Несколькими месяцами прежде, когда он начал серьезно пить, ему стал ясен смысл статей об алкоголизме. Иногда он даже их читал, а позже уже и не читал, отказываясь принимать доводы из тех статей. Его уже не интересовали седьмой, восьмой или девятый признаки алкоголизма. Он провалил несколько контрольных в школе, и уже не нуждался в дальнейших провалах по причине очередного запоя. После обещания, данного Джейн его сознание снова начало обращаться к лозунгам анонимных алкоголиков, к таким как «однажды это станет просто и легко». Он перестал думать о будущем. Теперь он концентрировал внимание на ближайшей минуте, а не на сегодня, завтра или следующей неделе. Как минимум на время это позволило ему взять себя под контроль. Ко всему у него была бутылка джина в гараже, которая была там еще задолго до того, как он пообещал Джейн не прикасаться к алкоголю.

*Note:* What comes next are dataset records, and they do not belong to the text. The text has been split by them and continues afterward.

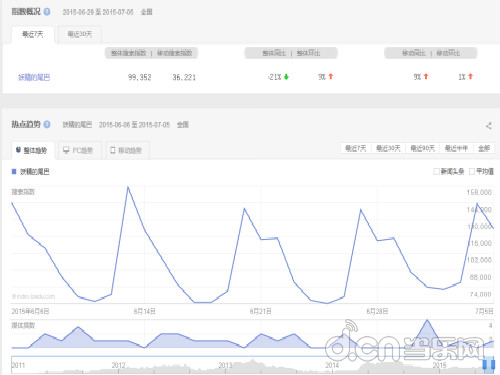Select the 最近90天 range button
Screen dimensions: 500x375
[x=422, y=148]
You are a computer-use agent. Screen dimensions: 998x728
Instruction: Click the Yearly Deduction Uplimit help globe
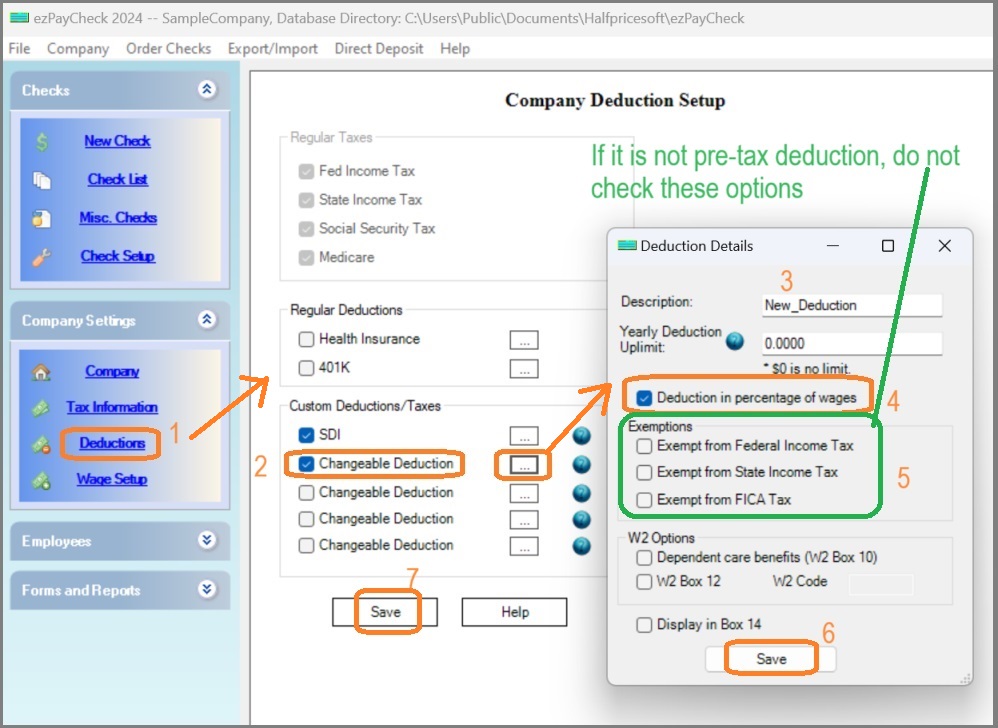click(735, 340)

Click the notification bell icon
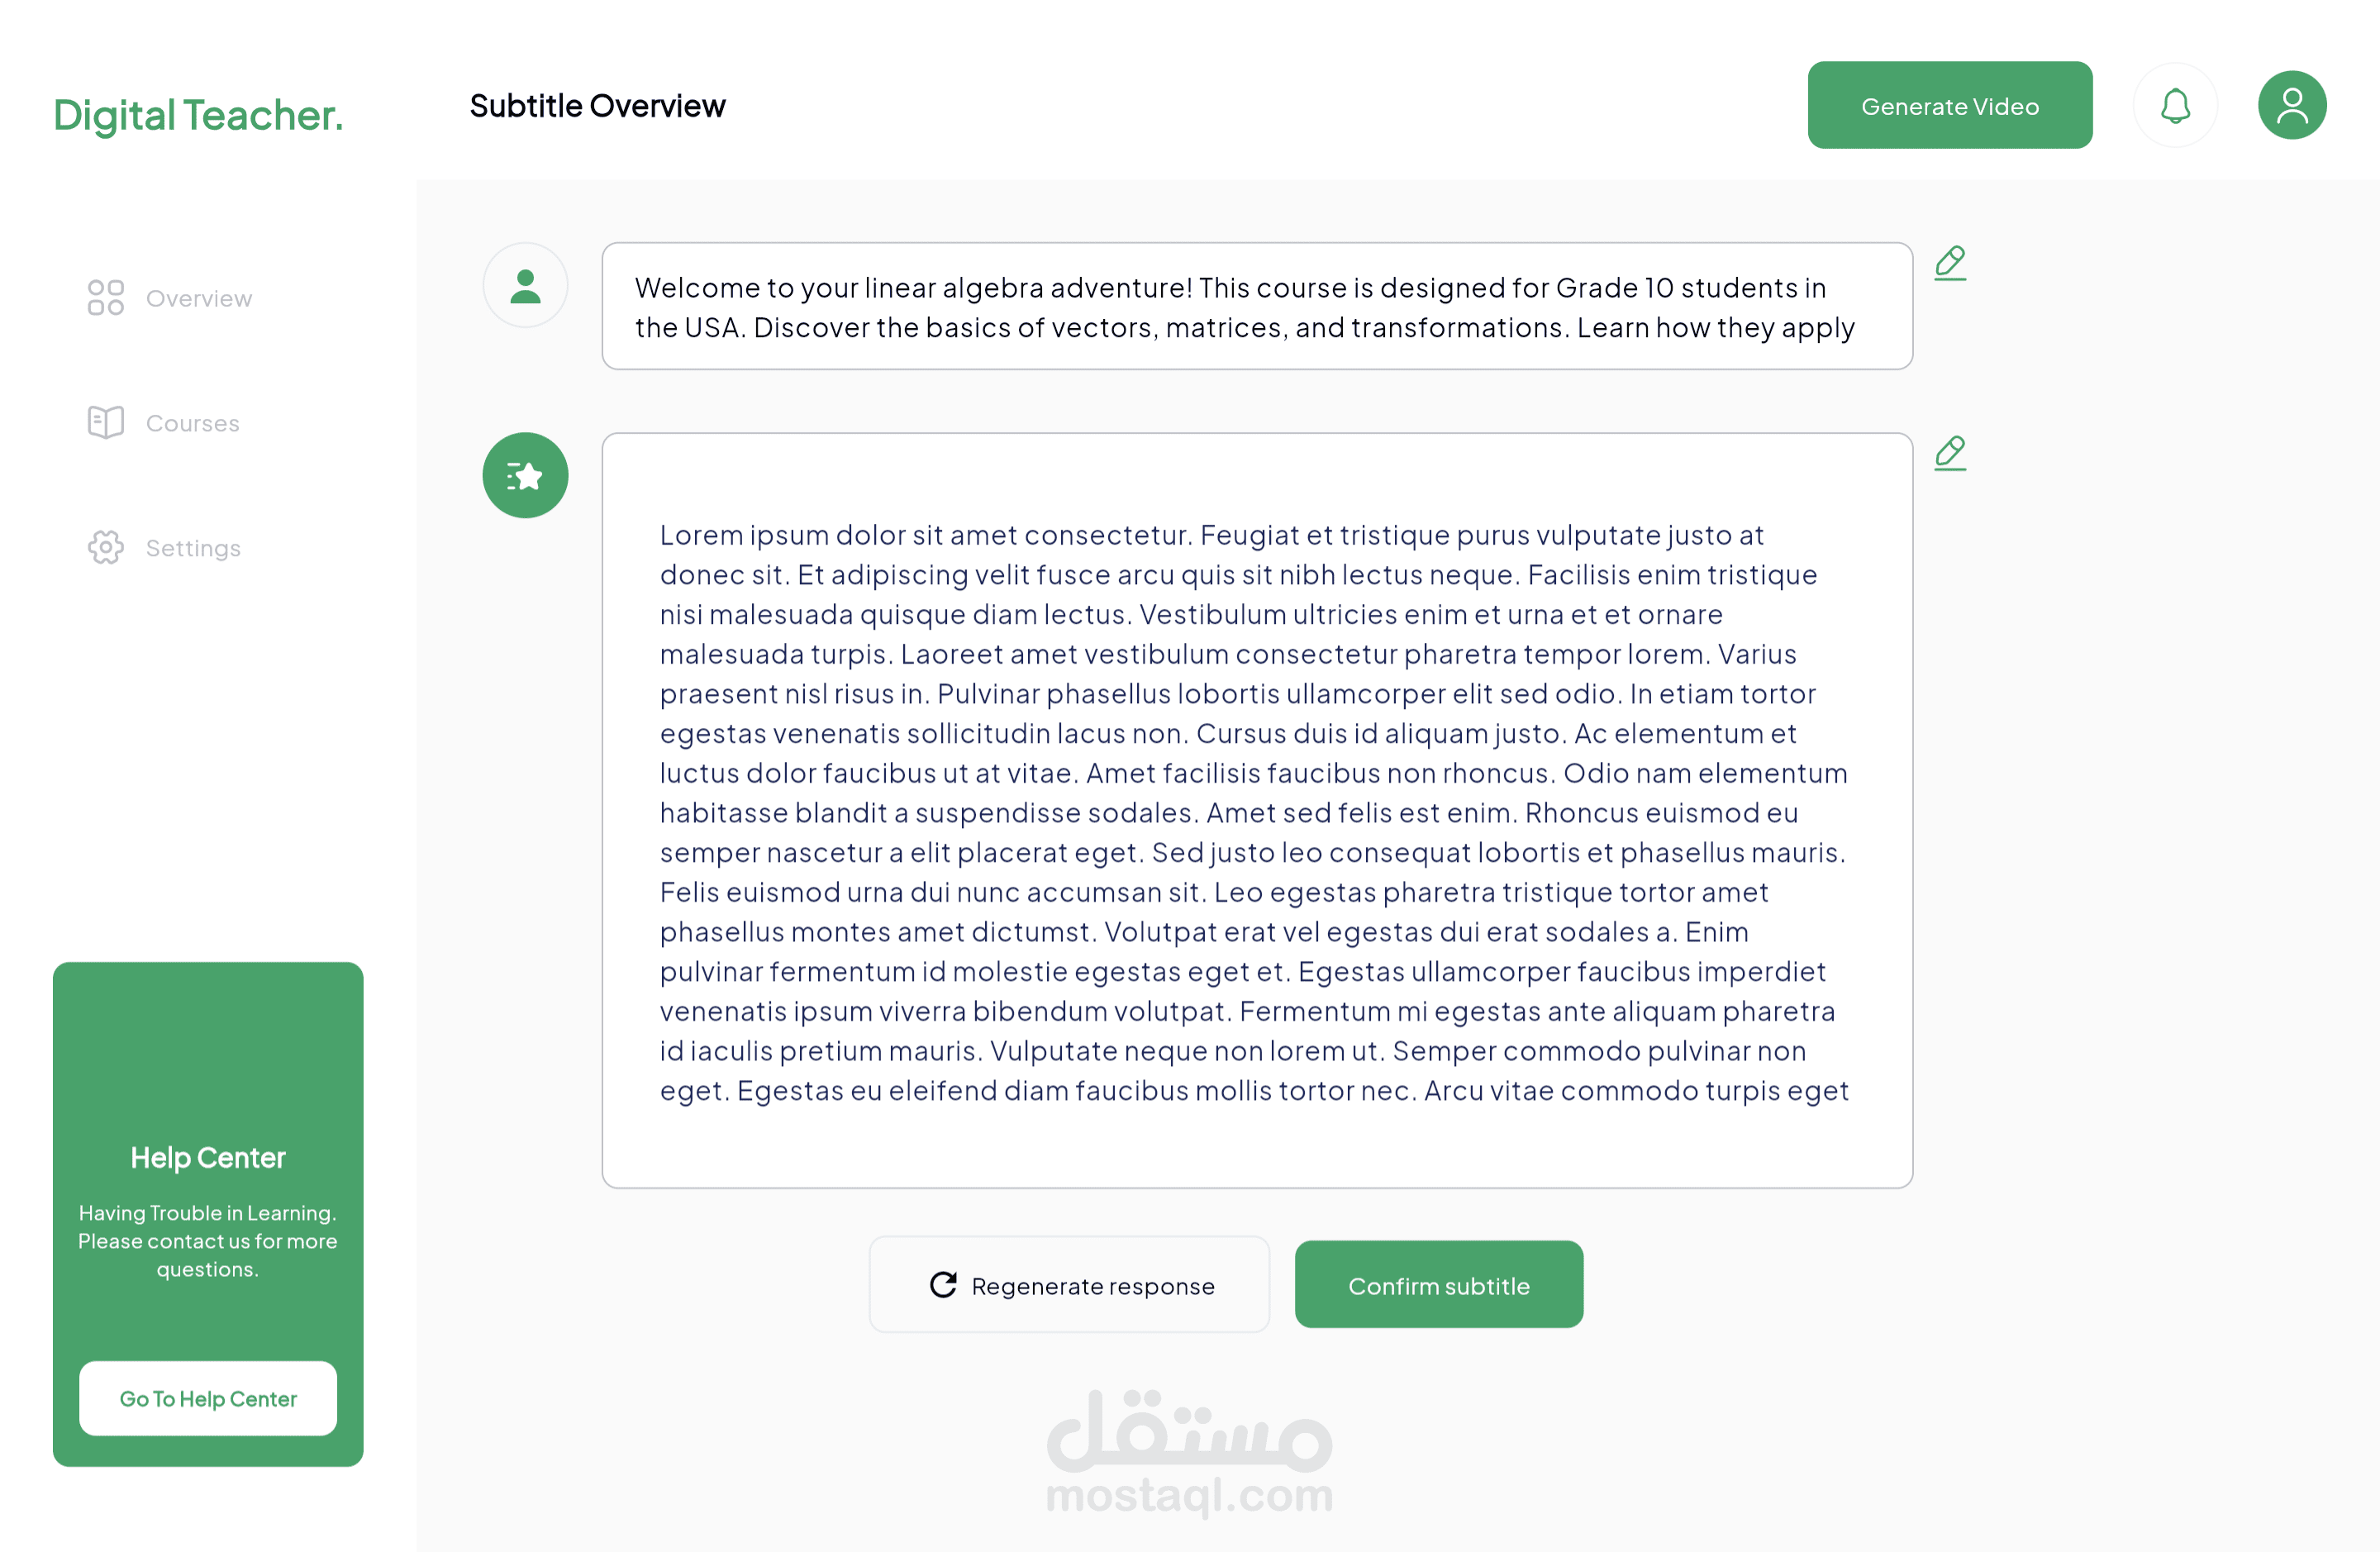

Он всегда старался иметь неприкосновенный запас, помня о панических временах, когда в доме было нечего выпить, или о таких днях, как воскресение, когда все магазины были закрыты. (Однажды он рылся в шкафу в кабинете у отца и нашел там единственную бутылку виски, и та оказалась почти пуста, чего хватило лишь на один два коротких глотка). Те три дня, которые он не пил (а это были три дня блаженства с Джейн), она никогда еще не была с ним столь мягкой и нежной, за вечер до того она позволила ему снять с себя блузку, бюстгальтер, и поцеловать свою грудь. Очередной раз, воздержавшись от выпивки, он вернулся к себе в комнату и погрузился в домашнее задание. Громкость на его стерео была вывернута до отказа. Под натиском тяжелого рока стены, казалось, прогибались.
Но на четвертый день безрассудство взяло над ним верх. Снова была тоска. Он провалил контрольную по английской литературе, всего лишь потому что он не прочитал главу заданного текста, ко всему три раза случайно лицом к лицу столкнулся с Гарри Фловерсом. Лицо Гарри напоминало каменную стену. Оно было неприступным и холодным. Ко всему все утро ему досаждала диарея – расстройство желудка. Джейн после уроков осталась в школе на репетицию хора. Дождь под углом ударил в окно. Он подумал, что это был замечательный набор для бутылки, которую он не купил. Презрение к тоске, упавшее настроение, серая реальность. Он заглянул в спальню родителей и увидел неубранную постель, что показалось ему невероятным – это был признак того, что отец дома: смятая простыня и скомканная подушка, лежащая не на месте… он понял, что плачет. Мать все меньше и меньше занималась порядком в доме. Она больше не выглядела подавленной. Но он и не стремился ее спросить о том, что и как в ней переменилось. Хотя ему было бы интересно как можно больше узнать как о матери, так и об Ади, и что нового произошло в жизни у них обеих. Всего накопилось слишком много, чтобы без бутылки справиться с тоской.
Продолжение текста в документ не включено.